Like nothing before. Burkgren says one estimate he has seen shows just how concentrated and virulent the PED virus is: If you took one gram of PED-infected pig feces (about the size of the eraser on a pencil) and diluted it in 24,000 gallons of water, then gave that water to pigs, it would still make them sick. “We haven’t seen anything like this one before,” he says. Still, he says, there is no food safety issue or human health issue associated with PED.

China connection? The best guess is that this virus somehow found its way to North America from China. “We can only speculate about this,” says NPPC chief veterinarian Liz Wagstrom. “But the genetic makeup of the virus is of Chinese origin. There is just so much traffic from China with all the trade we do with them, it’s easy to see how it could happen.” There are two strains of PED seen in the U.S., and neither evolved here, she says.

How much is it costing us? If PED kills 7,000,000 baby pigs, the loss is the margin those pigs would have profited over variable costs, says Dale Polson, a veterinarian for Boehringer Ingelheim Vetmedica. If you put that number at as little as $50 per pig, the industry loss is at least $350,000,000.

How it feels to a farmer. Jay Gruber is the production manager for Northwind Pork in Indiana. Northwind has three sow farms totaling 6,500 sows, and all three have been through PED since last November. “With the first farm, I got a call on a Sunday afternoon that the pigs in one farrowing room had loose stools,” says Gruber. “By the very next day, it was in 20 rooms. For about two weeks, we lost just about every pig born. If they were one or two days old, they died within a day or two from the dehydration. The older pigs lingered longer, and some of them lived through it. ” By the end of two weeks, Gruber had exposed sows in gestation to the virus, and those sows were able to pass immunity to the pigs. The losses slowed, then stopped. On the second and third Northwind farms to contract PED, Gruber says they had learned how to control exposure and get immunity in the sows, and pig losses were not nearly as severe. “With each outbreak, we got better,” he says. “I think the lesson from us is that you can contract PED, and get through it.”

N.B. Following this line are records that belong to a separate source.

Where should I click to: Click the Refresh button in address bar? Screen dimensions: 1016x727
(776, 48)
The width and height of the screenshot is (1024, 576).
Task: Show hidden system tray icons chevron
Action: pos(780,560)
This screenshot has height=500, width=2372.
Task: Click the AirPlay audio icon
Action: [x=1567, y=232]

 Many unknowns. There was a report recently that a farm in Indiana re-broke with a bout of PED, after it was thought that all sows had acquired immunity in the first outbreak. But we really don’t know enough about PED to say for sure what is happening on PED farms, says Dane Goede, a University of Minnesota veterinary graduate student who studies the incidence of the disease. “I can’t say that I’m surprised that PED would come back a second time on a farm,” he says. “We don’t know enough to say if it is a re-break on that farm, or maybe the first break never really went away. This disease hits each farm differently. On some, immunity builds and PED goes away. On others, it lingers. At this point, we just don’t know what makes the difference.”